No era un consejo propiamente dicho, pero no quería Chen ir más allá. La anciana había quedado fuertemente impresionada, y no dudaba de que Xing, tras su reluctancia primera, tuviese en cuenta a partir de ese momento todo lo que le había dicho. Como en tantas de las historias que había leído, un hombre mediocre que hace una gran fortuna, a veces acaba haciendo cosas buenas después de recibir un buen consejo.

Xing decidió que había llegado el momento de irse. Quizá se encontraba demasiado aturdido como para seguir allí. Eso estaba bien, se dijo Chen. Además, sería difícil que Xing le diera más información.

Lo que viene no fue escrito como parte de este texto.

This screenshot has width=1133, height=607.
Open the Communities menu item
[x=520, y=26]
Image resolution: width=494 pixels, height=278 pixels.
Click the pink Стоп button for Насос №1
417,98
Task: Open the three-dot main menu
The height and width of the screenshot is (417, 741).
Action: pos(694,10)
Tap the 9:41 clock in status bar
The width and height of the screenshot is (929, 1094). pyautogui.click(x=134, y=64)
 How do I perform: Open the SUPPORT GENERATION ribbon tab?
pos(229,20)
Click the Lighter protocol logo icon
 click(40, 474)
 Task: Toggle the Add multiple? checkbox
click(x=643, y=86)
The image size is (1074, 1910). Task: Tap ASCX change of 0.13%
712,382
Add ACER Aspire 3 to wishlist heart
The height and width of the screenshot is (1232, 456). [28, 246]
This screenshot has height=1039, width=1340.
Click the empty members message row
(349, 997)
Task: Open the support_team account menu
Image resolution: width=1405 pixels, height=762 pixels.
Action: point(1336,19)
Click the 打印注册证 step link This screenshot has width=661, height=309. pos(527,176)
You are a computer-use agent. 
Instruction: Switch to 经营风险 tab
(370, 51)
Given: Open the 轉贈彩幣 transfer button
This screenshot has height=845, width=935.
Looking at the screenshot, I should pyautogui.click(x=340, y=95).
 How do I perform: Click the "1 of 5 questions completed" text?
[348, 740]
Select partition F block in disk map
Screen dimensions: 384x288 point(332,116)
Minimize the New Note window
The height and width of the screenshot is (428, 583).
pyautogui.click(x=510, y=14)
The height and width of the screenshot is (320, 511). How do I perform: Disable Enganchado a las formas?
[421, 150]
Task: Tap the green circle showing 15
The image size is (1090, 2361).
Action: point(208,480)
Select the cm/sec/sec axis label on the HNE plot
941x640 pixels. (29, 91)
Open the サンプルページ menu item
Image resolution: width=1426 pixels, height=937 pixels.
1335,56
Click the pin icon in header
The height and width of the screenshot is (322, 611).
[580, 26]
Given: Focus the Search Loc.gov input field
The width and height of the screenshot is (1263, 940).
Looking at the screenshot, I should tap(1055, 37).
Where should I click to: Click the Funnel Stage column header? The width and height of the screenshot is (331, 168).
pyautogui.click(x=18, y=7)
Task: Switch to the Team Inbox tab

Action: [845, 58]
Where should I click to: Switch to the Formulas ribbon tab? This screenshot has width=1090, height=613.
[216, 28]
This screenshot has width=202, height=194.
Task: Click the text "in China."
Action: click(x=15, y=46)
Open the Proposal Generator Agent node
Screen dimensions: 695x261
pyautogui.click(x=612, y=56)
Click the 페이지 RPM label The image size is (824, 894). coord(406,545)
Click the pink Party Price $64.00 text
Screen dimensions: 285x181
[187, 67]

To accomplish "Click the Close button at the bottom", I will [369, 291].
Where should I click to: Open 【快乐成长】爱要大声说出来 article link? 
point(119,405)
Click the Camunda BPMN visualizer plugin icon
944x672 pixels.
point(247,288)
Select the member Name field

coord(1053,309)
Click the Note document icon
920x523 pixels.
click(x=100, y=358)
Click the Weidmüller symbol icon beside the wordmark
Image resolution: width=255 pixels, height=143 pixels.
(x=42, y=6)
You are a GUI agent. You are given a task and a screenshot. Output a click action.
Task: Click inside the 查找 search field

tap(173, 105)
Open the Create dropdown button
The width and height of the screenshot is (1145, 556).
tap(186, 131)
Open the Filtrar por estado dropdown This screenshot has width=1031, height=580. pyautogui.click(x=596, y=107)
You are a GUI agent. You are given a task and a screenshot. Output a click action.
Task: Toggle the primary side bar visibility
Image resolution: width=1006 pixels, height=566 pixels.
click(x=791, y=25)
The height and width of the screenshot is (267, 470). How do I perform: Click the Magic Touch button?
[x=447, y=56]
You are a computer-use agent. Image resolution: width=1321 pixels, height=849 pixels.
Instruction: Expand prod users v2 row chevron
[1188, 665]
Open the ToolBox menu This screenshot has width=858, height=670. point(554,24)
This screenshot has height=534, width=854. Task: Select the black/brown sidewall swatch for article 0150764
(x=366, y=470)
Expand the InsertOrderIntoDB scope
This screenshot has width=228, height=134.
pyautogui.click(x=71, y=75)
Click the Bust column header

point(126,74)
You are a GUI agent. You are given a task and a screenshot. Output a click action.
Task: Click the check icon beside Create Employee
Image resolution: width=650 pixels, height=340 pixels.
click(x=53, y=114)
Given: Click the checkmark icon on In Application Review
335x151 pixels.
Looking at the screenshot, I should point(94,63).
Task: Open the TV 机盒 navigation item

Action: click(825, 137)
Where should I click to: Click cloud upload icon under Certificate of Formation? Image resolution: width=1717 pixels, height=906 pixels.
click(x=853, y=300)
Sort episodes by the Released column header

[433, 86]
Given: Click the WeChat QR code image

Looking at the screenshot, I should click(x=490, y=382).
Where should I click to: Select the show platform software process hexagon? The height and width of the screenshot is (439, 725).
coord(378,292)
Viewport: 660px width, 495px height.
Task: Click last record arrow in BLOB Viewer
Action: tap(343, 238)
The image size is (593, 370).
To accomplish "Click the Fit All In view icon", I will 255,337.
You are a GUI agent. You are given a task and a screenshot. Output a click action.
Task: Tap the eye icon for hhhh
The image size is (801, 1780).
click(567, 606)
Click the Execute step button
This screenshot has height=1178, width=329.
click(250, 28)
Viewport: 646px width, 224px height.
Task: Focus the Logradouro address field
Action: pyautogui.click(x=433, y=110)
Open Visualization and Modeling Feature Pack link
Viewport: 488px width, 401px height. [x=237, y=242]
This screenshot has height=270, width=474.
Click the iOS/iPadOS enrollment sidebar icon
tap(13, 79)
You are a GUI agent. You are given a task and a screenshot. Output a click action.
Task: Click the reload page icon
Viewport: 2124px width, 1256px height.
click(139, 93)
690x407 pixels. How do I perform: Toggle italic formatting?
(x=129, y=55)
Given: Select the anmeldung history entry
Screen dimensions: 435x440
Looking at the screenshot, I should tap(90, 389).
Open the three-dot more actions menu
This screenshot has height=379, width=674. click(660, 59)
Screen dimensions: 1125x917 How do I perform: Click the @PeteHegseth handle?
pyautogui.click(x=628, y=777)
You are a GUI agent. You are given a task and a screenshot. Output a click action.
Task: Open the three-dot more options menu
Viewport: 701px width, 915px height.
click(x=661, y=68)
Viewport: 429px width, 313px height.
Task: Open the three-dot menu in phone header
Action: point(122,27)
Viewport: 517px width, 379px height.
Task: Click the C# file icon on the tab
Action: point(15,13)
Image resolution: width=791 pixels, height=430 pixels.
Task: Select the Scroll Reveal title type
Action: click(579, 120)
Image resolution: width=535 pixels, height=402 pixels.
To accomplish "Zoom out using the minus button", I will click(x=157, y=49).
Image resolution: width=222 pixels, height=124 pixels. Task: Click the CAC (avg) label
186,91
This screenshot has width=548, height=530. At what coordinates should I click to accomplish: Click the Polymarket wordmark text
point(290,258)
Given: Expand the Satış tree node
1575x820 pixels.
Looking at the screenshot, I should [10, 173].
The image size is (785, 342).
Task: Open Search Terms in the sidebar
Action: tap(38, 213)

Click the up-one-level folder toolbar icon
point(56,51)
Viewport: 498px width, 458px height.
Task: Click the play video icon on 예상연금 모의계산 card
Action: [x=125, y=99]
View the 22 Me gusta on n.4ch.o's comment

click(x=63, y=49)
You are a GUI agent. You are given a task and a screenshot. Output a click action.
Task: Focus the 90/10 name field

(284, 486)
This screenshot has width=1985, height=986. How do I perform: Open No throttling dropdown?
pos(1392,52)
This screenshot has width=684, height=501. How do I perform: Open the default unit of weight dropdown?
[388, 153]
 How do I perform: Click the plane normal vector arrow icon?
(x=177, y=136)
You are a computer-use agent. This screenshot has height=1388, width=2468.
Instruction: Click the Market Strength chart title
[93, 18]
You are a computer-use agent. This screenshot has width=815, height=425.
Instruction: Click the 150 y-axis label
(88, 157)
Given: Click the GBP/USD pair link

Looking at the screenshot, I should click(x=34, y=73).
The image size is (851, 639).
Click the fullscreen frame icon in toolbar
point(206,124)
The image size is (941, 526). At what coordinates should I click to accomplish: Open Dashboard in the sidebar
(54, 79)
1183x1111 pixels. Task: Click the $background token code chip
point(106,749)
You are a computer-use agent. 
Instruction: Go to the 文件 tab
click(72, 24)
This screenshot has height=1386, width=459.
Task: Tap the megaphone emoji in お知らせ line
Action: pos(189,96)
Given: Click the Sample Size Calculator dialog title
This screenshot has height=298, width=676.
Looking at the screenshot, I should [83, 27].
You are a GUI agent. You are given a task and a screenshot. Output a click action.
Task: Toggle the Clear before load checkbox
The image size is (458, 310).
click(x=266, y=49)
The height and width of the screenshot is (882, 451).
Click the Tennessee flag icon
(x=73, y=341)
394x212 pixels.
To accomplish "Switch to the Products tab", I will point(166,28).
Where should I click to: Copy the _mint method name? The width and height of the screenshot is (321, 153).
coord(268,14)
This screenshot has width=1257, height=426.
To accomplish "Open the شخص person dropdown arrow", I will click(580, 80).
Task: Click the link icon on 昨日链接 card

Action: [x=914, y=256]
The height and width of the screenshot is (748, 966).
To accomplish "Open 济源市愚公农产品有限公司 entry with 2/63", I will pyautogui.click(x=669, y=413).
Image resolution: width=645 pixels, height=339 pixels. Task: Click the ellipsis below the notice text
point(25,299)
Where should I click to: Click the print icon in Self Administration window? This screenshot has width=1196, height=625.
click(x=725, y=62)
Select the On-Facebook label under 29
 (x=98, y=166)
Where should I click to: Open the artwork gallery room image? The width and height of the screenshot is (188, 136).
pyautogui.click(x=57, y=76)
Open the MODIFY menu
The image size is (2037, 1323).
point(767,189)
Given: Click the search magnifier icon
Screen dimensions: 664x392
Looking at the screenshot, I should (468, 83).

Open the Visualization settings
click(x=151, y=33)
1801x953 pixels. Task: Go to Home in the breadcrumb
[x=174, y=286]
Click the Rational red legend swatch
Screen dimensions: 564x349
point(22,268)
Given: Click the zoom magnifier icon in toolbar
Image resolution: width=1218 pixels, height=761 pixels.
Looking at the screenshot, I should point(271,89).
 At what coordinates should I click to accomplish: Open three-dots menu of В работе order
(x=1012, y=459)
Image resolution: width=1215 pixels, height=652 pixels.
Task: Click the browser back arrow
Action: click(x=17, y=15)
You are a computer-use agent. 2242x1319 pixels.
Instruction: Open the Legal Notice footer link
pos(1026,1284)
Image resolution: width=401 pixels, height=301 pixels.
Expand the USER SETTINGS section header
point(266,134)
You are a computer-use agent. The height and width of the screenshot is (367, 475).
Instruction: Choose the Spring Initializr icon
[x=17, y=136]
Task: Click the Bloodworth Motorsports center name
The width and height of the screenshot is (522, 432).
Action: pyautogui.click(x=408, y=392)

—Nos has dedicado mucho tiempo y eso hemos de pagártelo —dijo Xing poniendo otro billete de cien dólares en la mesa—. No cuentes a nadie lo que nos has dicho.

—Claro que no.

Cuando la madre y el hijo se perdieron de vista, Chen se volvió al maestro Ilusionado con una gran sonrisa.

—No sé quién eres —dijo el maestro Ilusionado pasándose las manos por la cabeza rapada— pero sí estoy seguro de que no eres un hombre cualquiera.

—No sé quién soy realmente… Como se dice en los escritos más antiguos, la identidad es una ilusión —respondió Chen—. En este momento no soy más que un aprendiz tuyo… Pero he de irme, como la planta rodadora se expande ajena a las vanidades rutinarias.